Тот тоном кающегося грешника, будто и впрямь провинился, доложил, что Нечитайло сличала бухгалтерские ведомости с ведомостями партийных и профсоюзных взносов. А наутро появилась милиционерша.
— Наверное, обыска следует ждать, — заключил директор. — Меня Виртанен сегодня допросила. Иванцовым интересовалась. Знает она, что он наш человек, даже спросила с подковыркой, кого мы подсунули на его место. Сейчас она у Нечитайло. Обмениваются версиями и данными. Сейчас они увяжут наши мандаринчики с Иванцовым — и обыск…
Разинская поджала губы:
— Баба ты, а не боксер! Неужели на случай обыска зоны безопасности не предусмотрел? Что у тебя найдут?
Гуляев понуро опустил голову.
— Не знаю… Дома я ничего не храню. Что я, дурак? Это ты бриллианты покупаешь в госторговле. Ах, Наталья… У них ведь чеки остаются.
— Вот и хорошо. Не забывай, я женщина высокооплачиваемая, одинокая. Доходы с расходами у меня копейка в копейку сходятся. Не о том разговор. Что Виртанен собирается делать дальше?
— Завтра она к иванцовской теще едет. Только Надьки там нет. Принял меры сразу.
— Молодец. А знаешь, что теперь нужно делать? Пусть милиционерша подольше посидит на ферме, ну, скажем, сутки. А мы за это время Надежду вообще куда-нибудь сплавим. Если уж говорить по правде, самое слабое звено — это Надежда. Жлобка, скопидомка… — добавила Разинская со злостью.
— Мне что, милицейскую машину прикажешь угнать? Как я Виртанен задержу?
— А у тебя нукеров нет? — грудь Натальи затряслась от презрительного смешка.
— Кого?
— Кого… Холуев. И чтоб связи с фермой не было, чтоб не звонила она сюда! Как говорится, если враг не сдается, его уничтожают.
Гуляев сжал кулаки.
— Не то все, не то! — заметался по кабинету, вокруг кресла, где восседала Наталья. — Надо решать одним ударом! Что тебе дадут эти сутки? Николаев какой день крутится без толку… В нокаут попал.
Наталья опять засмеялась:
— Точно, послала финночка нашего бугая в нокаут. Тихий стал, романтик… Втюрился. Даже повезло: чувство оказалось взаимным. Очень хорошо! Он еще в ножки нам поклонится.
— Это тоже потом, Наташа. А сейчас что? Милиция, когда человек ей нужен, из-под земли его достанет.
— Так в книжках пишут, Валя. А в жизни… Нужны, нужны нам сутки. Пусть помается чухна на ферме, дальше мы ее не пустим. Хватит. Пойди распорядись, чтобы нас не тревожили, да чтоб за чухной следили, ну и… пошли к тебе, соскучилась я без тебя. Давно у меня не был.
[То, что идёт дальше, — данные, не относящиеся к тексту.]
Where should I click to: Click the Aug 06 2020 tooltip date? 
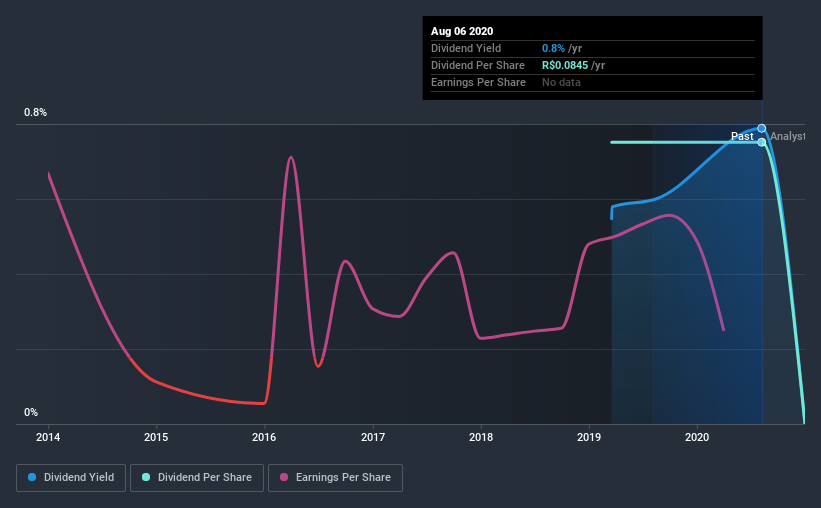coord(462,31)
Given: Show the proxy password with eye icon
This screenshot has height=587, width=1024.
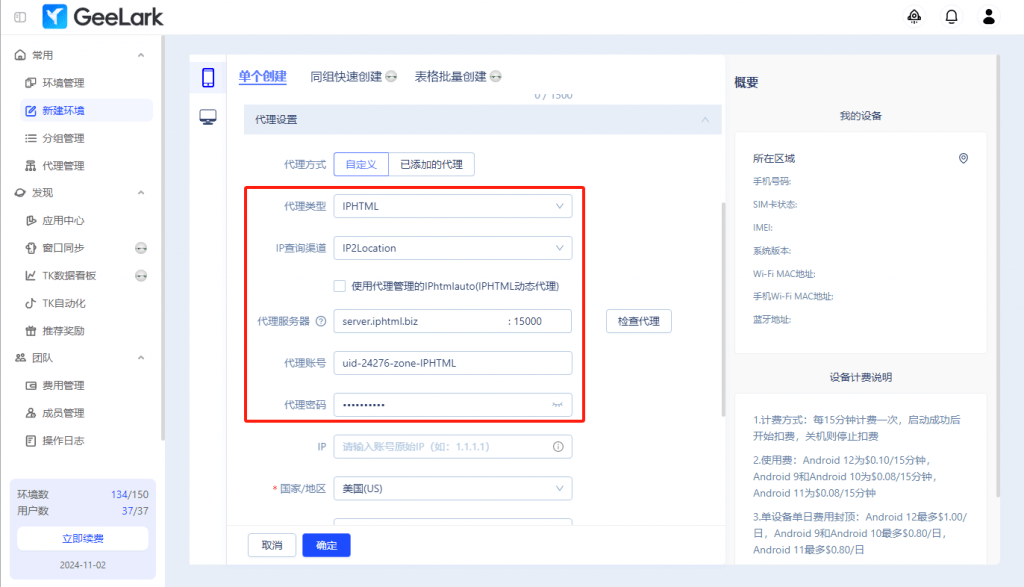Looking at the screenshot, I should click(558, 405).
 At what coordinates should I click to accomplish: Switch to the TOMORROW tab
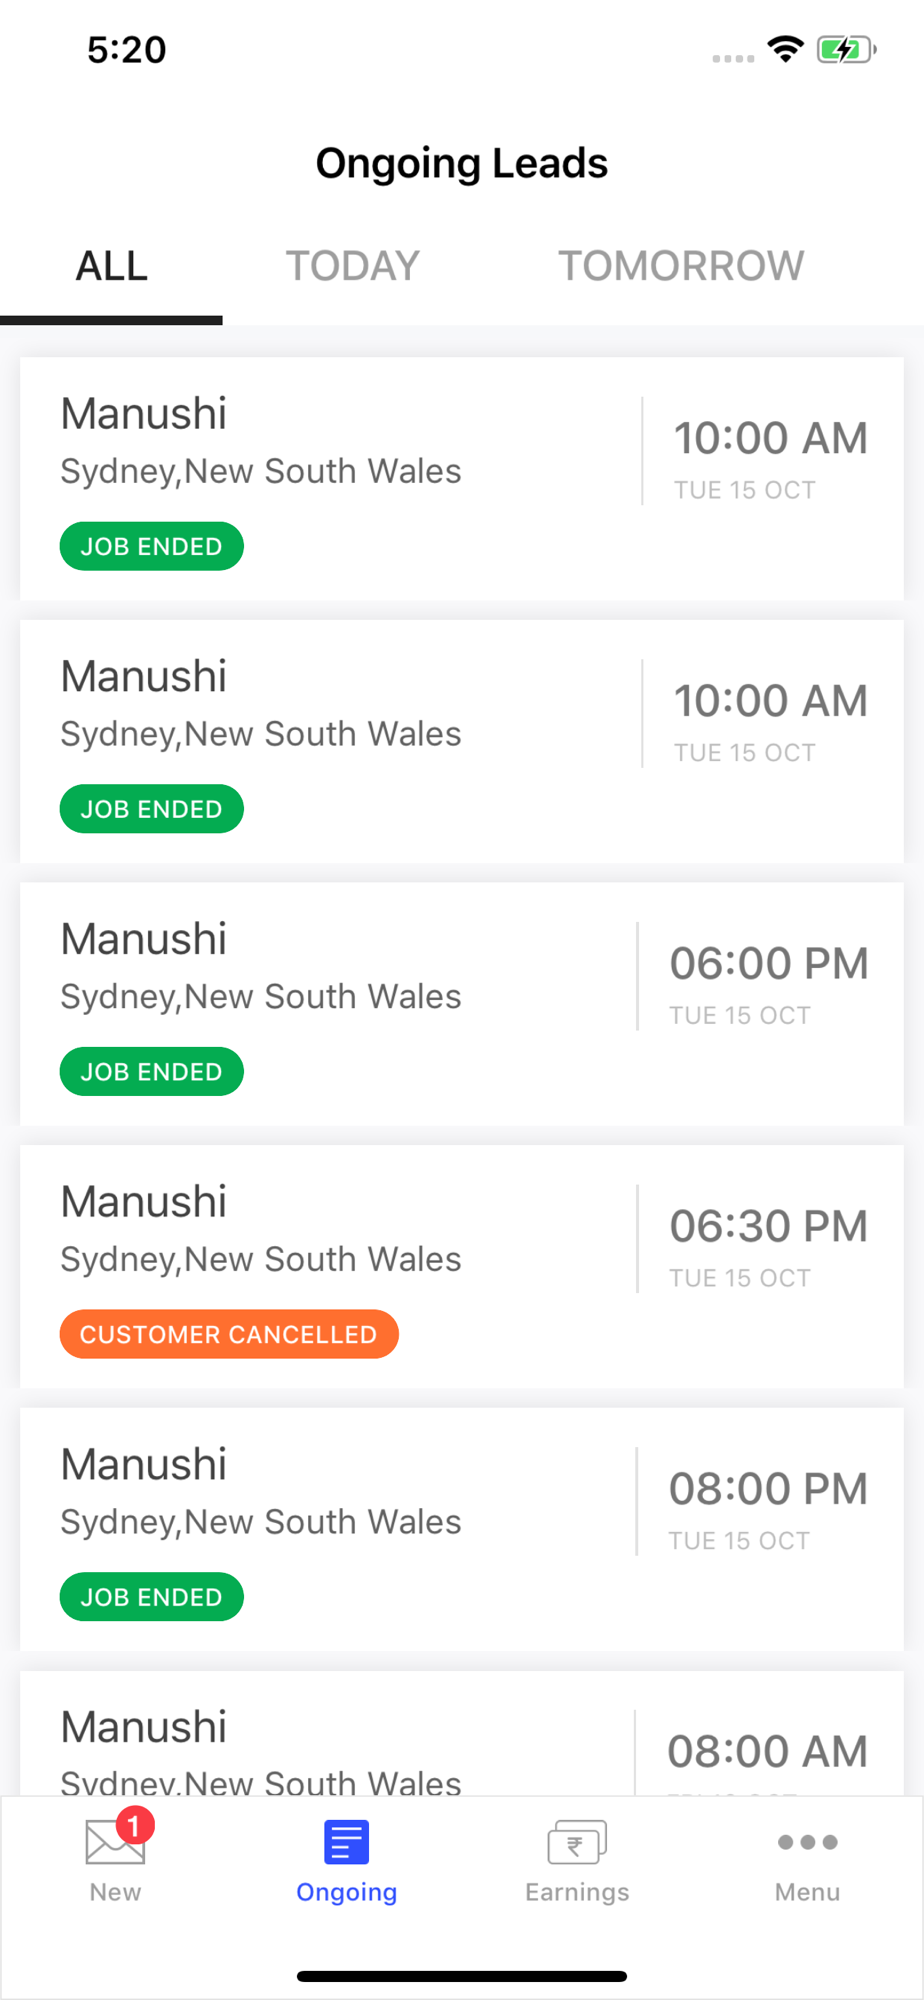point(681,266)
— Да как же, Натальюшка, — принялся оправдываться Гуляев, — как тут отъедешь, когда…
Она усмехнулась. Дал бог штаны… Кулаки еще пудовые. А так… Только слюни не пускает.
…Потом долго молча лежали, отодвинувшись друг от друга. Мысли Гуляева хоть и путались, а точили.
— Ой, Наташечка, — с придыханием зашептал он, — пока до беды не дошло, дунуть бы нам с тобой куда подальше, где нас никто не знает, зажили бы. Накоплено слава богу, не пропадем…
Разинская неожиданно громко расхохоталась:
— Эх ты, мой честный! Скопил из трудовых сбережений…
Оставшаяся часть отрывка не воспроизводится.